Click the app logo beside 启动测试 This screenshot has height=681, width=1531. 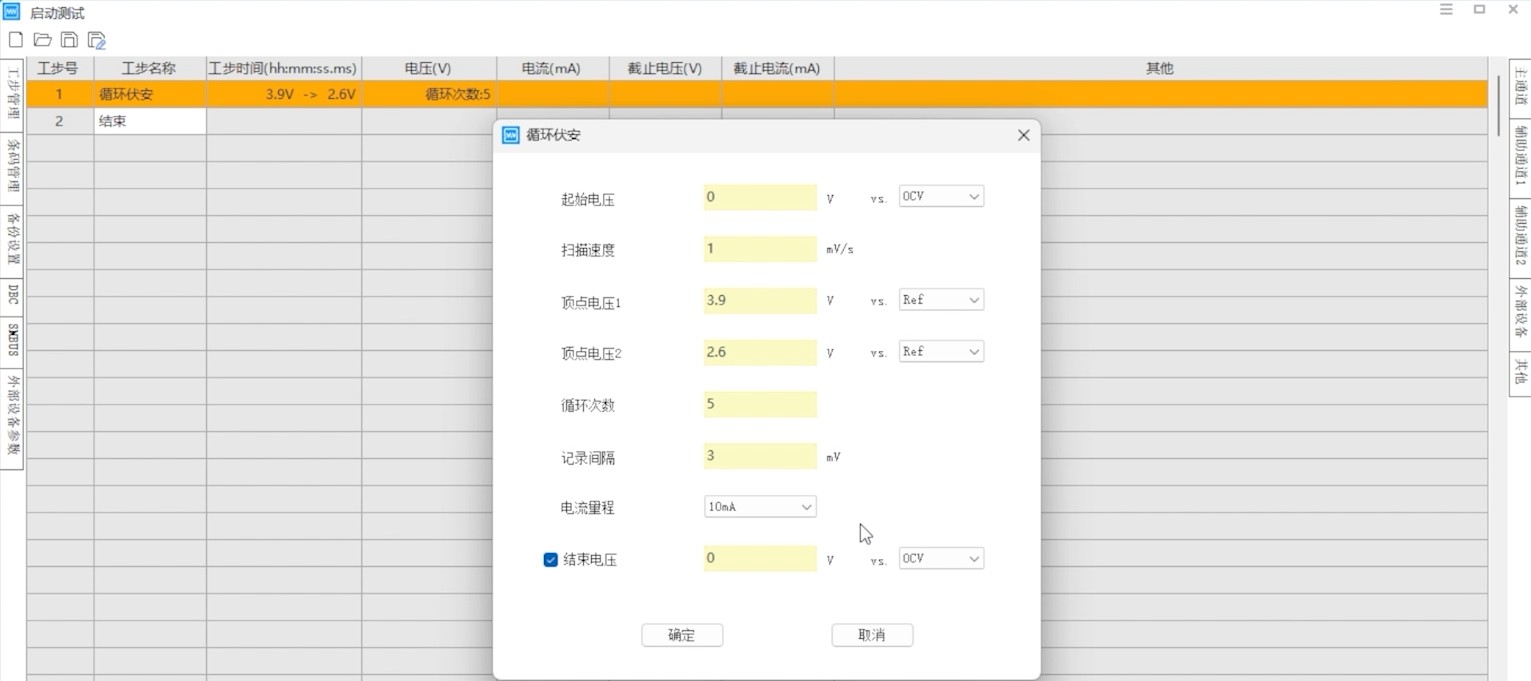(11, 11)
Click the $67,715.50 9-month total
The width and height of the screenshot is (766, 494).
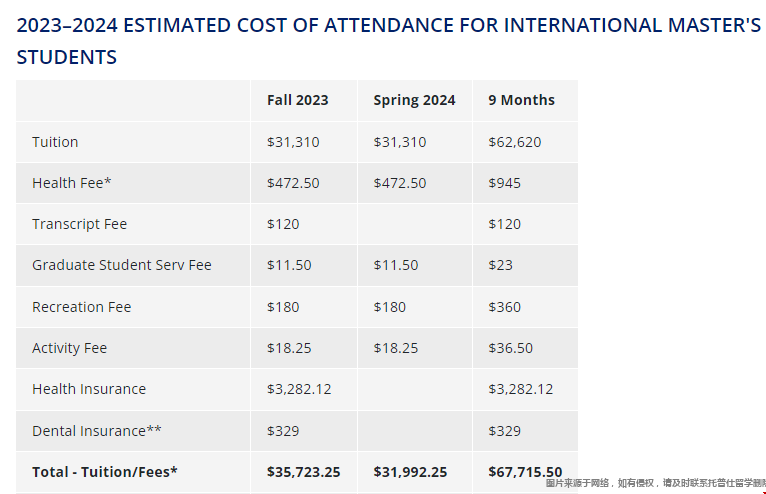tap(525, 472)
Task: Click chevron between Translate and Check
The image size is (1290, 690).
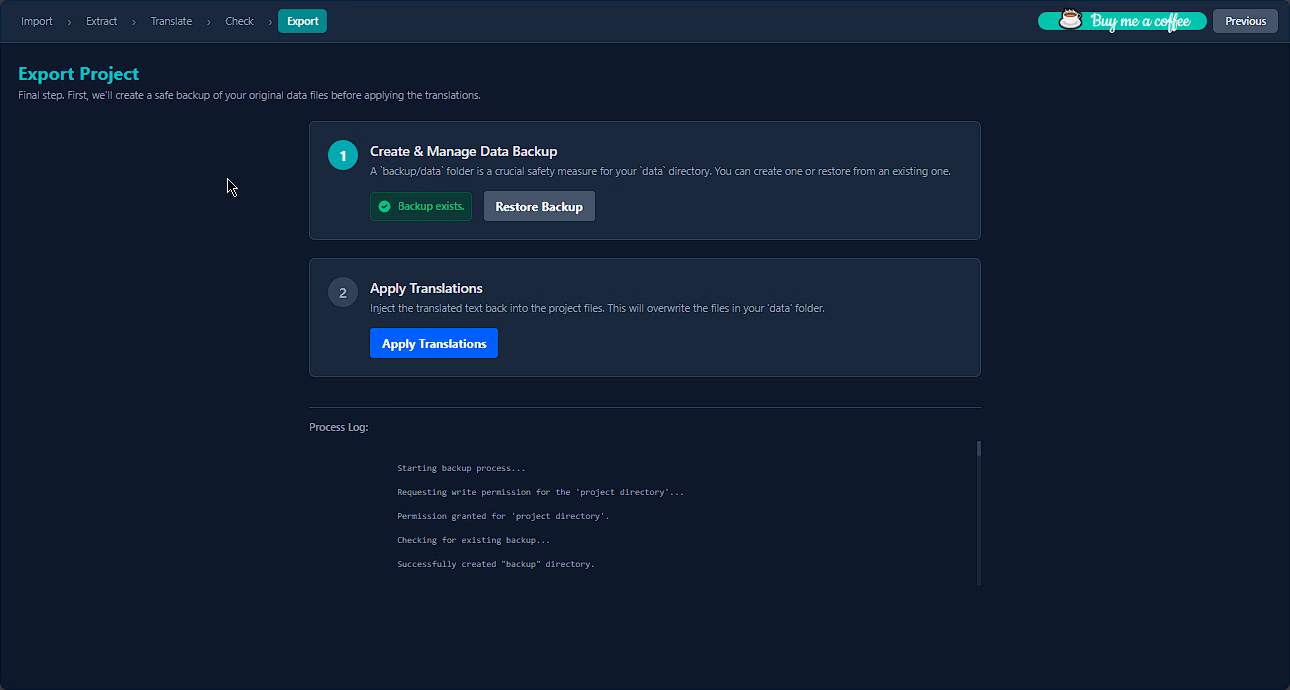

EXERCISE DETAILS –
The lines to be extracted begin at the line containing "Task: Click chevron" and continue through the final line of the material above, both ends included. Reproduce them exactly, without the pictures.

TASK SOLUTION –
Task: Click chevron between Translate and Check
The image size is (1290, 690).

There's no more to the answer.